Alfred Planas

Personal information
- Full name: Alfred Planas Moya
- Date of birth: 15 February 1996 (age 30)
- Place of birth: Maresme, Spain
- Height: 1.76 m (5 ft 9 in)
- Position: Winger

Team information
- Current team: Punjab

Youth career
- Atlétic Sant Pol
- 2006–2011: Damm
- 2011–2012: Calella
- 2012–2013: Espanyol
- 2013–2015: Damm
- 2015–2016: Málaga

Senior career*
- Years: Team / Apps / (Gls)
- 2016–2017: Málaga B / 21 / (1)
- 2017–2018: Sant Andreu / 34 / (7)
- 2018–2019: Reus / 19 / (1)
- 2019–2020: Alcorcón / 0 / (0)
- 2019: → Elche (loan) / 2 / (0)
- 2019–2020: → Valencia B (loan) / 21 / (1)
- 2020–2021: Marbella / 15 / (1)
- 2021–2022: Sabadell / 27 / (0)
- 2022–2023: Cornellà / 34 / (2)
- 2023–2024: Unionistas / 32 / (1)
- 2024–2025: Sestao River / 31 / (2)
- 2025–2026: Gokulam Kerala / 0 / (0)
- 2026: Inter Kashi / 13 / (5)
- 2026–: Punjab / 0 / (0)

= Alfred Planas =

Spanish footballer

Alfred Planas Moya (born 15 February 1996) is a Spanish footballer who plays as a forward for Indian Super League club Punjab.

==Club career==
Planas was born in Maresme, Barcelona, Catalonia, and represented Atlétic Sant Pol, CF Damm (two stints), FPE Calella, RCD Espanyol, CF Damm and Málaga CF as a youth. He made his senior debut with Málaga's reserve team on 24 September 2016, playing the last 15 minutes in a 5–0 Tercera División home rout of UD Dos Hermanas San Andrés.

Planas scored his first senior goal on 12 March 2017, the equalizer in a 2–2 away draw against Martos CD. On 13 July, he signed a one-year contract with UE Sant Andreu, also in the fourth division.

On 21 June 2018, Planas signed for CF Reus Deportiu and was initially assigned to the B team in the fourth division. He made his first-team debut on 19 August, starting in a 0–2 away loss against UD Las Palmas.

Planas scored his first professional goal on 15 September 2018, the only goal in an away defeat of CD Tenerife.
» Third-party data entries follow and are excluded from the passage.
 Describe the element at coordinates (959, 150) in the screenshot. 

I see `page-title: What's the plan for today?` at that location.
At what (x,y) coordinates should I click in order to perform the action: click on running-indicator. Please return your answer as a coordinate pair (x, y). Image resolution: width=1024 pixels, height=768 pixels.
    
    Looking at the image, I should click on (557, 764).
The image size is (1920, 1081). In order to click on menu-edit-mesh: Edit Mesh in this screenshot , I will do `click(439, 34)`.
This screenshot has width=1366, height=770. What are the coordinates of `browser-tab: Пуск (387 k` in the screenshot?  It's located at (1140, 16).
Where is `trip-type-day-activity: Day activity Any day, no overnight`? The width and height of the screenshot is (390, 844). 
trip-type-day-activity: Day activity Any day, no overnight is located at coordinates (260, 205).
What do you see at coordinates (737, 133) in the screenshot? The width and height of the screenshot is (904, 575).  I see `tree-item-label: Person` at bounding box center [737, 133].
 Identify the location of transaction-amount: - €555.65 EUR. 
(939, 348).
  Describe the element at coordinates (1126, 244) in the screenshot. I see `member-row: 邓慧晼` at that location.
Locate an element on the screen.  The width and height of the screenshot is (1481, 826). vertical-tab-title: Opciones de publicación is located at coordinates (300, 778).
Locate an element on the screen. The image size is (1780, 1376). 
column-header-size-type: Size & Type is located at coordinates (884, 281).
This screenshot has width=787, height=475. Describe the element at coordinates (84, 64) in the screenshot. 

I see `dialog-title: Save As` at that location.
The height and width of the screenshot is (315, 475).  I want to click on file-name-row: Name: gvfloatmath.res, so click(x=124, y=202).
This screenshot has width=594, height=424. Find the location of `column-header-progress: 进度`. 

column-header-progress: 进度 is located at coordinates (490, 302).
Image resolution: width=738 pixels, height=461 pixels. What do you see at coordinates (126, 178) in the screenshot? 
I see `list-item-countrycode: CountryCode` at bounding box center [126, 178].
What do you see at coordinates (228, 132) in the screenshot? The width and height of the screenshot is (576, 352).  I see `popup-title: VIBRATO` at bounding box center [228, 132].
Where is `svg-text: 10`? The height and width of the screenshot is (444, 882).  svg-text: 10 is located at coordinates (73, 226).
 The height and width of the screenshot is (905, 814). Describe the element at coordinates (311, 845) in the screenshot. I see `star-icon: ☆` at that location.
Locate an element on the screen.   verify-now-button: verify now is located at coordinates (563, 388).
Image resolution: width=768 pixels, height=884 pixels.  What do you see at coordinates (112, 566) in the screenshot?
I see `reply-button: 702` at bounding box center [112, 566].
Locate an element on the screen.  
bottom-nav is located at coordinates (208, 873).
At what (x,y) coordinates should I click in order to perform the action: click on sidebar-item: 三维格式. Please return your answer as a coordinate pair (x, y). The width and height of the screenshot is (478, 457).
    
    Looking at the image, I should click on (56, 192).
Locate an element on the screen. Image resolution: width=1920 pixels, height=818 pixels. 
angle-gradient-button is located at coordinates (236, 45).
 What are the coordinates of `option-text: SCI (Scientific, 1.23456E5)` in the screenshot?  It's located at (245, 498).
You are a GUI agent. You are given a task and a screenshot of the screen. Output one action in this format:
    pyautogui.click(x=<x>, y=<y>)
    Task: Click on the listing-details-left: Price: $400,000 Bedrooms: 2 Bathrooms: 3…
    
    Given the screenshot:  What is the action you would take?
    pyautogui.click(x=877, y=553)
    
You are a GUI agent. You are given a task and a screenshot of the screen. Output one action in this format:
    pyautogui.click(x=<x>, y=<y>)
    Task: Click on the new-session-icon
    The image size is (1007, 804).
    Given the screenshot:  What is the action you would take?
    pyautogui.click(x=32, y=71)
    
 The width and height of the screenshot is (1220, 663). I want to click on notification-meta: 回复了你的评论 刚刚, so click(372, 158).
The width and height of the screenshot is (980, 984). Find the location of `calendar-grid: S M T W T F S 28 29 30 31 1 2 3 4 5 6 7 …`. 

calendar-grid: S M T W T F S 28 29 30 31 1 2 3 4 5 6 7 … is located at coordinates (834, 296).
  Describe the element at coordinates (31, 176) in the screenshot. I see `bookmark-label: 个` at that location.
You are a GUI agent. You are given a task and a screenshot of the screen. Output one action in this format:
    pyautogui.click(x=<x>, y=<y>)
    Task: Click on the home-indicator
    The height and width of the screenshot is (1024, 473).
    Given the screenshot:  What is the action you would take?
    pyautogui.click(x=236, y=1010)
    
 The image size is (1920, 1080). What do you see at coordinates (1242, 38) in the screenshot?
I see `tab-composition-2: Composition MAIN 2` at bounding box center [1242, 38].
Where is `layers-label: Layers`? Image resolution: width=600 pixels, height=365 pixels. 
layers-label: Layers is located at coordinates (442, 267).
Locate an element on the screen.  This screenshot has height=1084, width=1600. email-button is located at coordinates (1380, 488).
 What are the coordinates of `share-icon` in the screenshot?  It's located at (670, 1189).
In January 2019, as the club's financial situation worsened, he terminated his contract.

On 29 January 2019, Planas signed a two-and-a-half-year contract with AD Alcorcón, and was immediately loaned to fellow second division side Elche CF until June. On 12 July, he moved to Segunda División B side Valencia CF Mestalla also in a temporary deal.

On 17 August 2020, Planas agreed to a one-year deal with Marbella FC in division three, after terminating his contract with the Alfareros.

During 2023–24 Copa del Rey, he scored three goals for Unionistas and become 7th top scorer of the tournament alongside eleven other players. He scored a single goal in all-win matches against Gernika, Sporting Gijón, and Villarreal (via penalty), respectively throughout the tournament.

On 13 July 2024, Planas signed with Sestao River in the third tier.

On 30 September 2025, Planas joined I-League club Gokulam Kerala.

On 16 January 2025, Planas joined Indian Super League club Inter Kashi where he scored his first goal in any Asian league.